Overview
Carpal Tunnel Syndrome is the most common peripheral nerve entrapment neuropathy, caused
by compression of the median nerve as it passes through the carpal tunnel at the wrist.
It affects up to 10% of the population, with a higher prevalence in women, diabetics,
and those who perform repetitive wrist flexion-extension tasks. Symptoms range from
intermittent nocturnal tingling to persistent numbness and thenar weakness. Early
intervention prevents permanent nerve damage.
Symptoms & Causes
Common Symptoms
- Tingling and numbness in thumb, index, middle, and radial half of ring
finger
- Night pain waking the patient — classic hallmark
- Symptoms relieved by shaking the hand (the 'flick sign')
- Weakness in grip and thumb pinch (advanced cases)
- Thenar muscle wasting (severe / chronic CTS)
- Positive Phalen's test (wrist flexion for 60 seconds reproduces symptoms)
- Tinel's sign positive over the carpal tunnel
Common Causes
- Repetitive wrist flexion-extension work — keyboard use, assembly
- Diabetes mellitus (neuropathy lowers threshold)
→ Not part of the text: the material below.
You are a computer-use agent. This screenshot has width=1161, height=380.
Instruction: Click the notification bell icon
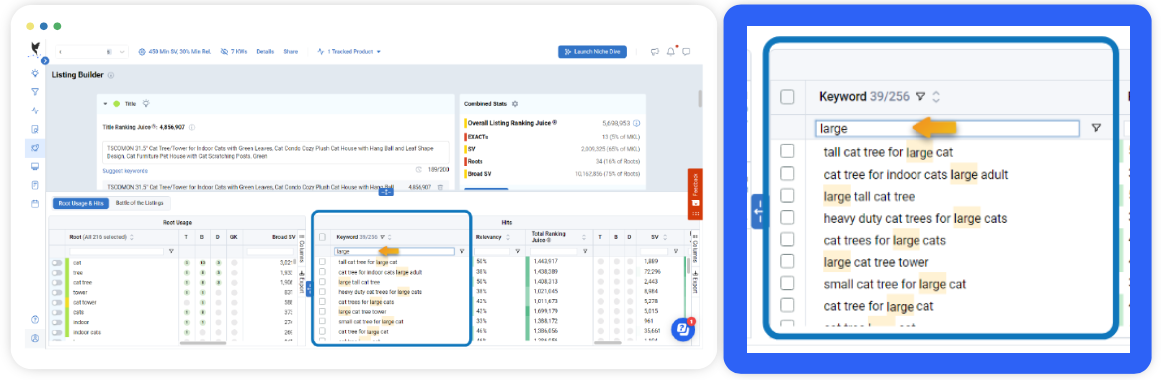point(671,52)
- Pregnancy (fluid retention causes tunnel swelling)
- Hypothyroidism and acromegaly
- Rheumatoid arthritis — synovial proliferation
- Wrist fractures causing anatomical narrowing
- Obesity and sedentary lifestyle
Conservative & First-Line Treatment
- Neutral-position wrist splinting especially at night
- Activity modification and ergonomic keyboard/mouse setup
- NSAIDs and B-complex vitamins (B6, B12)
- Stretching exercises for median nerve and wrist flexors
- Control of underlying conditions (diabetes, hypothyroidism)
How Vedant Pain Management Clinic Can Help
Our interventional pain specialists offer the following evidence-based procedures, all
performed with real-time ultrasound guidance for precision and safety:
- Ultrasound-guided corticosteroid injection into the carpal tunnel — effective for
mild-to-moderate CTS, especially in pregnancy
- Ultrasound-guided median nerve hydrodissection — separating the nerve from
surrounding fibrotic tissue using fluid, restoring nerve glide
- Nerve Conduction Study (NCS) correlation to grade severity
- Diagnostic high-resolution ultrasound to measure median nerve cross-sectional area
(> 10 mm² confirms CTS) and identify causes such as tenosynovitis or ganglion
- PRP perineural injection for subacute nerve compression
- Guidance on when surgical decompression is warranted vs interventional treatment
Newer Diagnostic Concepts & Advances
Ultrasound-guided median nerve hydrodissection — injecting fluid around the median nerve
to restore nerve mobility and reduce fibrotic adhesions — has emerged as a highly
effective minimally invasive alternative to surgery for mild-moderate CTS. Multiple RCTs
now support its use, and Vedant Pain Clinic offers this advanced technique.